If we appraise the last ten years and also analyze the "Oral Histories" of Russian prominent persons from this standpoint, we can reveal the following circumstances. The possibility for transition to elementary forms of market economics appeared after the beginning of perestroika and the policy of glasnost. As Jugantsev recalls, it was in 1986 that he went into business. This led to the creation of new orientations about people's place in society that differed from the situation under socialism. It was here that the foundation for people's stratification on the basis of social inequality was built. The monolithic view of society as "united Soviet people" began to break down. These processes took place rather quickly in Estonia, where new forms of property cooperatives and joint-stock began to develop. In the Russian-speaking parts of the society, this process was more active than in the Estonian parts because here economic and personal relations with partners in the republics of the USSR were widely used. A new psychological line was being formed. Its orientation even among the Russian-speaking population very much depended upon the length of time one had lived in Estonia. Migration of the non-Estonian population can be divided into the following groups:

a) The descendants of Russians who lived in Estonia since Tsarist Russia and also the descendants of the white immigration after the October Revolution in 1917.

b) People of Estonia who came here at the end of the forties and beginning of the fifties because of the development of heavy industry.

c) People who came here at the end of seventies to work in construction because of preparation for the 1980 Moscow Olympic Games.

Of course, such a division is very relative, but it helps in understanding the reasons for people's attitudes about the changes taking place in society. Mr. Jugantsev gives an interesting example. When asked about the reasons which drove him into business, he answered: "It's all because of my Granny. I owe her my education to a big extent. If we speak in words of today, she had a 'right' world-view; i.e., reliance upon yourself as the main principle. It was shameful for her to confess that she couldn't do something. And I inherited this 'shame.'" People with such a mentality were the first to go into business, and they supported the socio-economic changes.

The mostly Russian-speaking workers of former USSR enterprises were a little bit more guarded about the changes. On the one hand, they felt all the absurdity of governmental regulation of economics and its non-effectiveness; on the other hand, their membership in a state enterprise ensured them a feeling of defense in the face of the rising market element. This was a double condition and in social life it made a situation in which people took a wait-and-see position; at the same time, a minority of these collectives tried to stand actively against the wave of Estonian national self-consciousness with the help of the International Movement. But they remembered the experience of bloody events in Tbilisi, Vilnius, and Riga.
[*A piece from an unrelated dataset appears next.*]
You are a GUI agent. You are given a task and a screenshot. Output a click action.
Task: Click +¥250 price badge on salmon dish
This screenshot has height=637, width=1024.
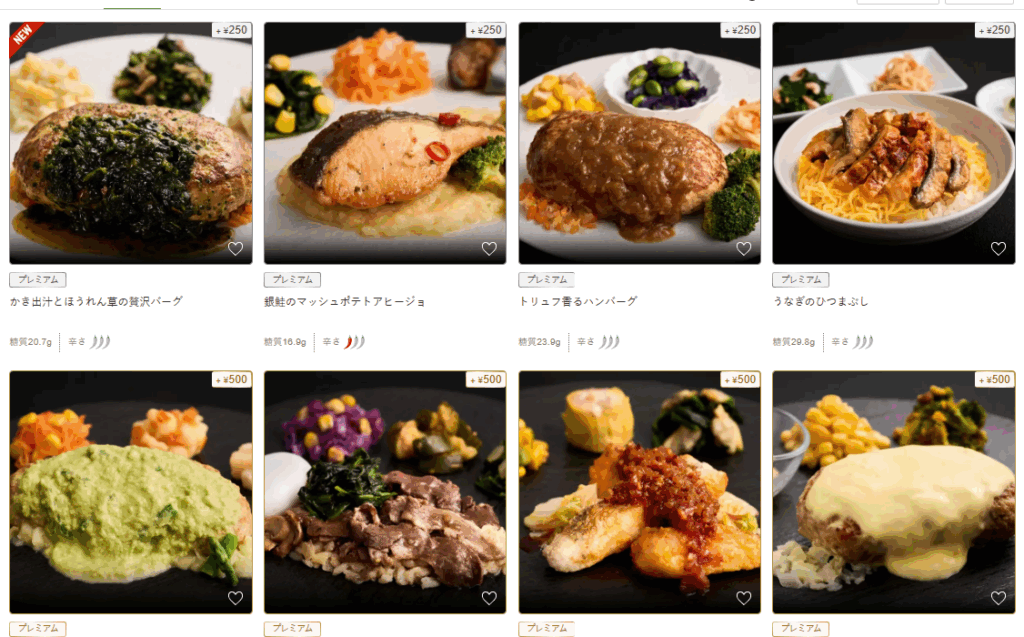(486, 30)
In addition, the ethnic-cultural factor should also be mentioned: non-Estonians who learned the Estonian language regarded the will of Estonians to independence with more understanding, supposing that they would live better in an independent Estonia and these were mostly intelligent people. That is why a small number of non-Estonians took part in the People's Front Movement in which there was a Russian section. This Russian section ceased to exist rather soon, because the slogan, "Together to freedom," was changed to, "Estonians to freedom," the slogan that became the ideological platform for Isamaa (Fatherland) Union to attain political power.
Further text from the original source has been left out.